El infierno de los GPS debe estar lleno de aparatos mentirosos, de esos que te llevan por caminos que no existen, o los que se pasan la mitad del recorrido «recalculando ruta», o de los que te meten por calles en contra mano o sin salida… Yo estoy seguro de que allí acabará el mío. Y yo, con o sin él, perdido de camino hacia algún sitio.
Hace un mes fue mi hombro izquierdo. Esta mañana, el gemelo del mismo lado. Algo me dice que va a ser verdad eso de que hay que hacer deporte de vez en cuando para que el cuerpo no se oxide antes de tiempo.
Ahora mismo ando apoyando el pie derecho y solo la punta del izquierdo. Se ve que subir un terraplén sin avisar a los músculos trae estas consecuencias. Sólo sé que oí (sí, puede parecer extraño, pero prometo que lo oí) un ruído interno y seco, como si hubiesen golpeado un bombo, y lo siguiente fue un desfile de todos los planetas, galaxias y universos por mi mente al tratar de apoyar el pie en el suelo de nuevo.
Y así estamos ahora mismo: con el gemelo vendado encima de una de esas cremas musculares que huelen tan fuerte.
¿Y qué se supone que hacía? Pues salir de excursión. Hacía tiempo que quería ir al Cerro de Hierro, una antigua mina de ese metal, en la sierra norte de Sevilla, explotada desde los tiempos romanos y que ahora está declarada monumento natural.
Por desgracia no he podido acabar la excursión, pero ya lo haré.
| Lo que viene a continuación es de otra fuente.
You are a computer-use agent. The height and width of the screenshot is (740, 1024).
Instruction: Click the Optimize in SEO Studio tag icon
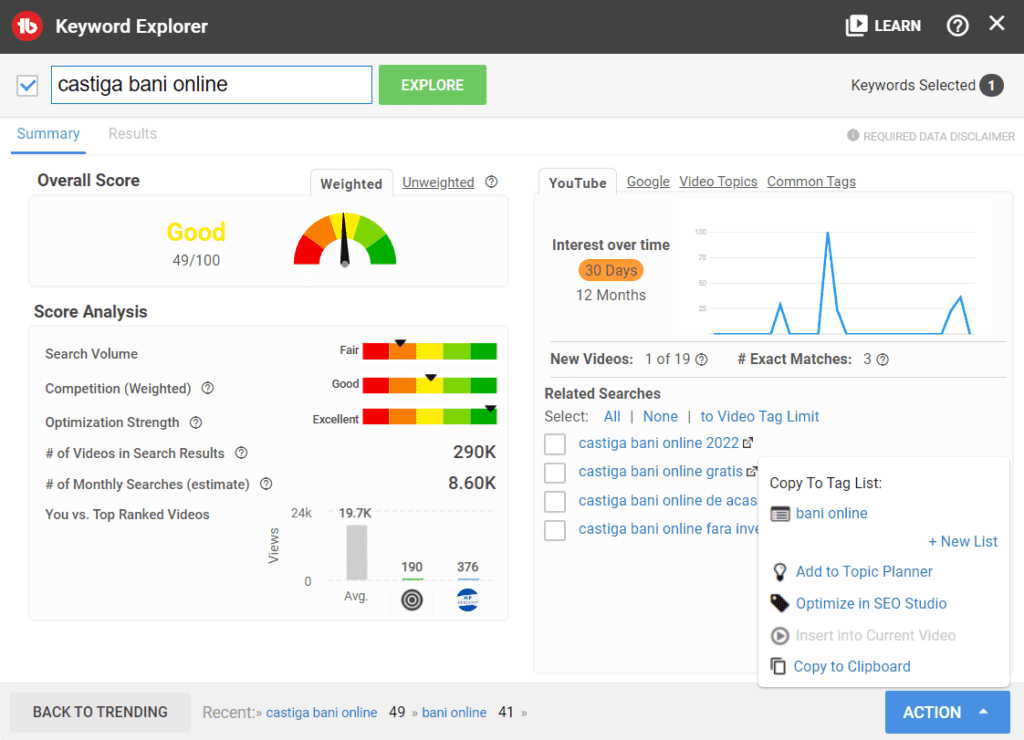pyautogui.click(x=780, y=603)
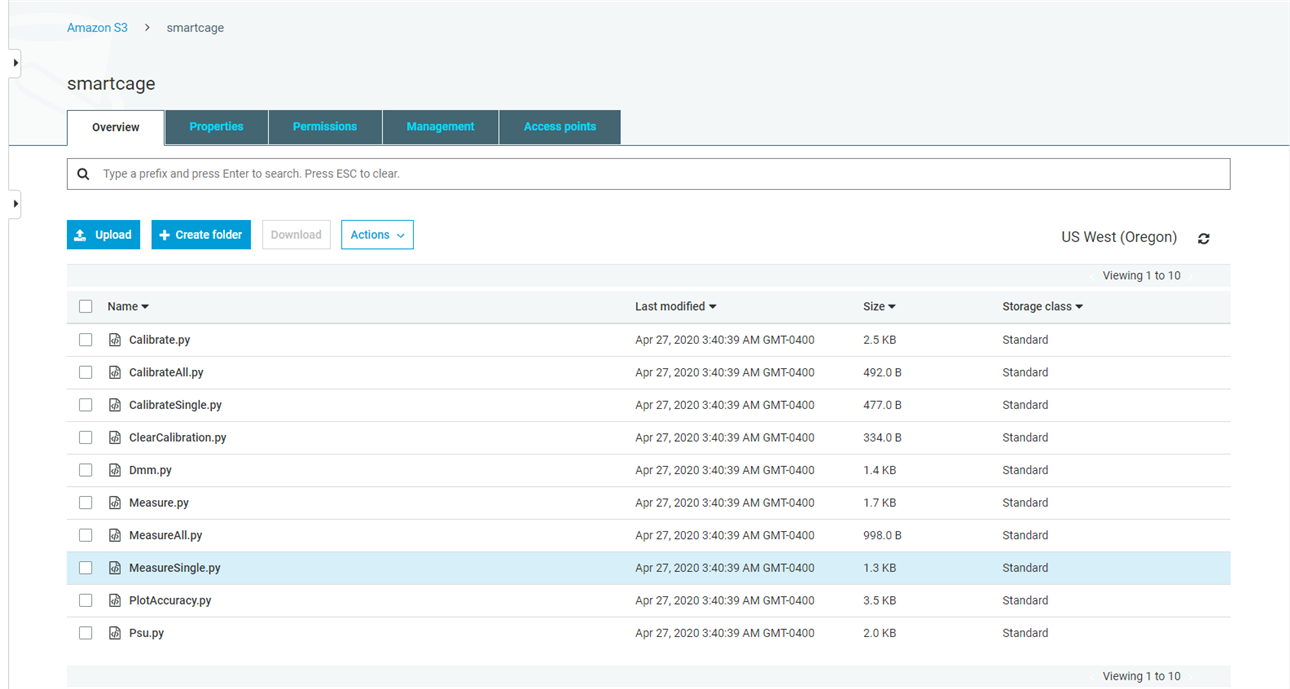Click the file icon beside MeasureAll.py

pos(115,535)

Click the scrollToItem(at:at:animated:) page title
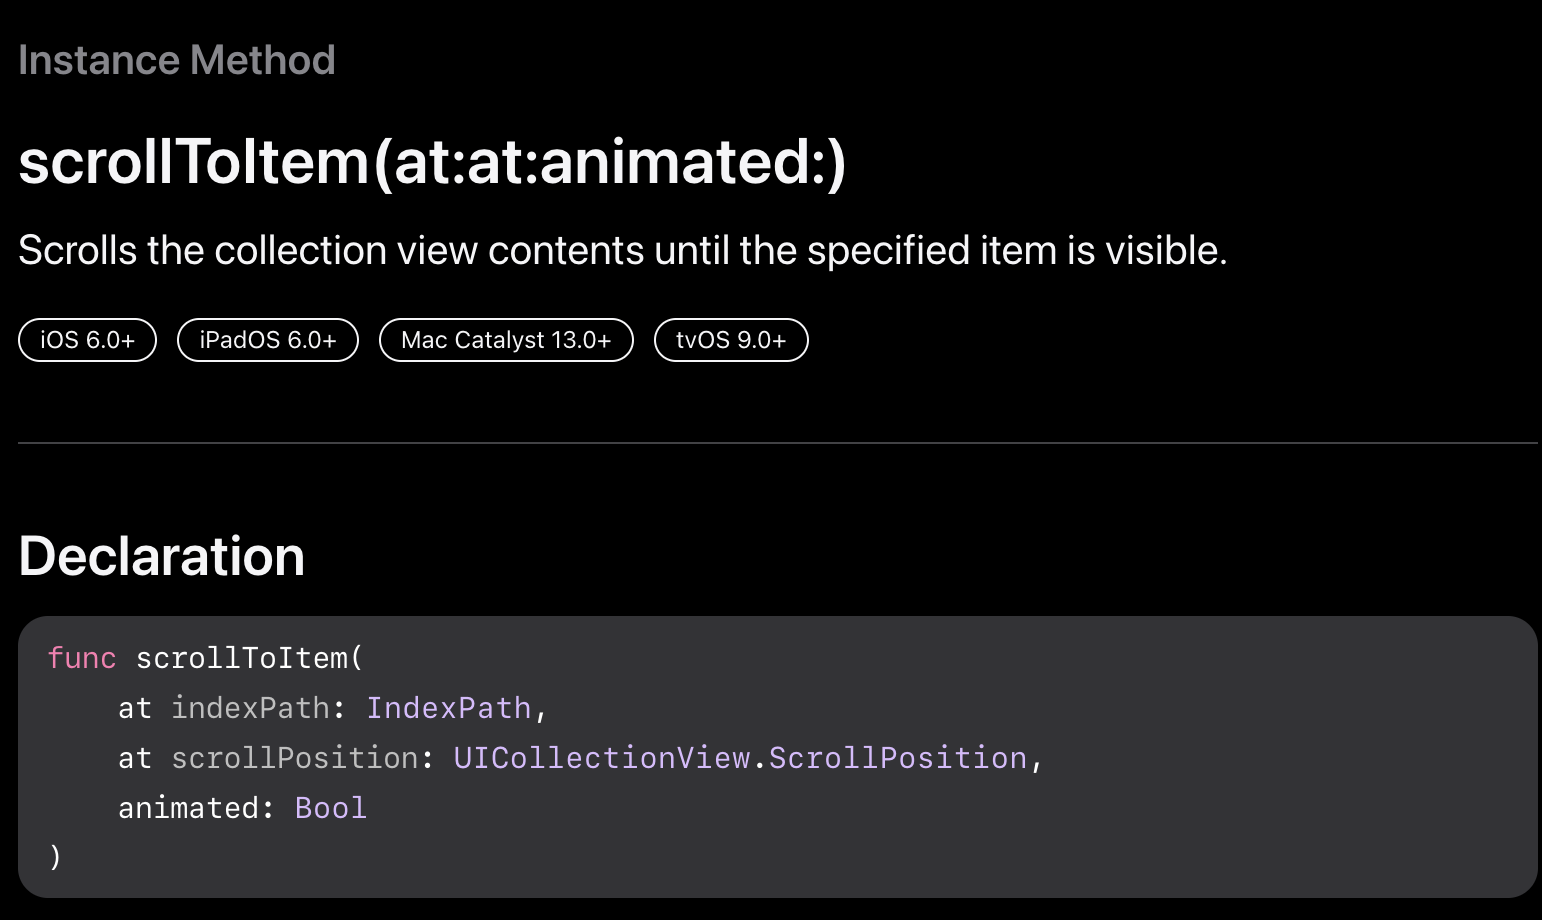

He podido corroborar esta mañana que me encantan las casas en ruinas. Siento una cierta atracción hacia ellas. Quizás porque son los restos de historias pasadas que, seguramente, nunca han sido contadas, ni lo serán. O porque son como huellas de otras épocas que quedan en ciertos sitios para recordarnos que antes de nosotros, allí, hubo más gente, y que seguirá habiendo más cuando nos hayamos ido… El caso es que me gustan.
El Cerro de Hierro
La Iglesia de los Ingleses
Parte trasera de la iglesia de los ingleses
Un tío estropeando el paisaje
Casas de los ingleses
Otra vez el tío pesao
Al Cerro de Hierro volveré, la próxima vez con una cámara que haga mejores fotos que mi móvil, y con los músculos de las piernas preparados para llegar hasta las minas. Mientras tanto seguiré echándome potingues en el gemelo disidente que me ha hecho dar por terminado un paseo antes de lo previsto. Ya me vengaré de él.